Come deve comportarsi una stazione appaltante di fronte a una dichiarazione falsa o a un documento contraffatto presentato in gara? La falsità determina ancora l’esclusione automatica del concorrente oppure, nel nuovo Codice, serve una valutazione discrezionale sulla sua gravità e rilevanza? E, soprattutto, quale ruolo assume oggi la segnalazione all’ANAC rispetto all’affidabilità dell’operatore economico?
Cause da esclusione, falsa dichiarazione in gara e illecito professionale: la sentenza del Consiglio di Stato
Ha risposto a queste domande il Consiglio di Stato che, con la sentenza 27 agosto 2025, n. 7117, ha esaminato un caso emblematico destinato a incidere sull’interpretazione delle cause di esclusione nel sistema del D.Lgs. n. 36/2023 (Codice dei contratti), rispetto a quelle precedentemente previste dal quadro normativo di cui al D.Lgs. n. 50/2023.

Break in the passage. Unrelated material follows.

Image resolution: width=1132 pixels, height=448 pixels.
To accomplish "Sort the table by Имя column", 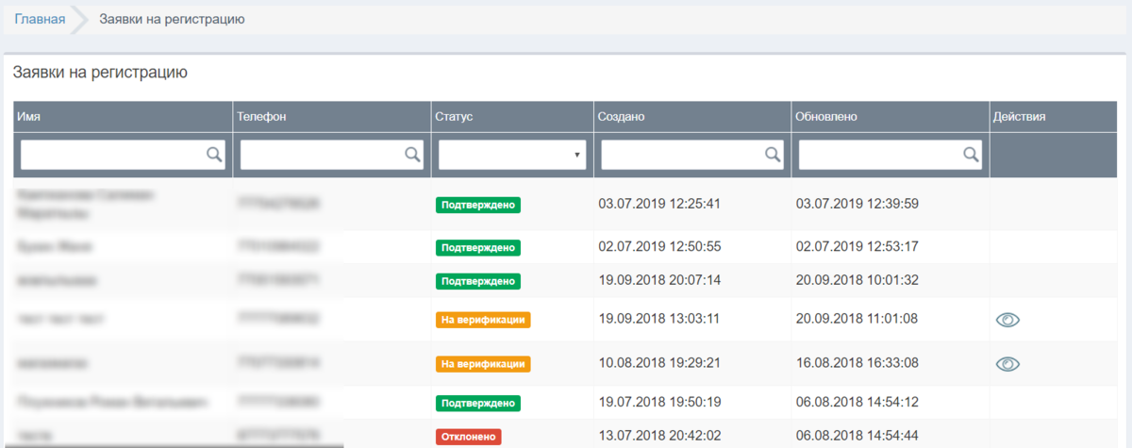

Nel caso passato sotto la lente del Consiglio di Stato, una società, mandante di un RTI, era stata esclusa da una gara per la manutenzione del verde stradale, poiché aveva dichiarato di aver eseguito un servizio analogo presso altro ente, producendo un certificato di ultimazione lavori falso.
Accertata la falsità dal committente originario, la Stazione appaltante aveva ritenuto integrato un grave illecito professionale ai sensi dell’art. 98, comma 3, lett. b), del Codice – che contempla “condotta dell'operatore economico che abbia tentato di influenzare indebitamente il processo decisionale della stazione appaltante o di ottenere informazioni riservate a proprio vantaggio oppure che abbia fornito, anche per negligenza, informazioni false o fuorvianti suscettibili di influenzare le decisioni sull'esclusione, la selezione o l'aggiudicazione” – disponendo l’esclusione e la segnalazione all’ANAC.
L’impresa aveva sostenuto di essere stata vittima di un proprio dipendente, che avrebbe sostituito il documento all’insaputa del legale rappresentante. Dopo la conferma del TAR, la questione è giunta a Palazzo Spada.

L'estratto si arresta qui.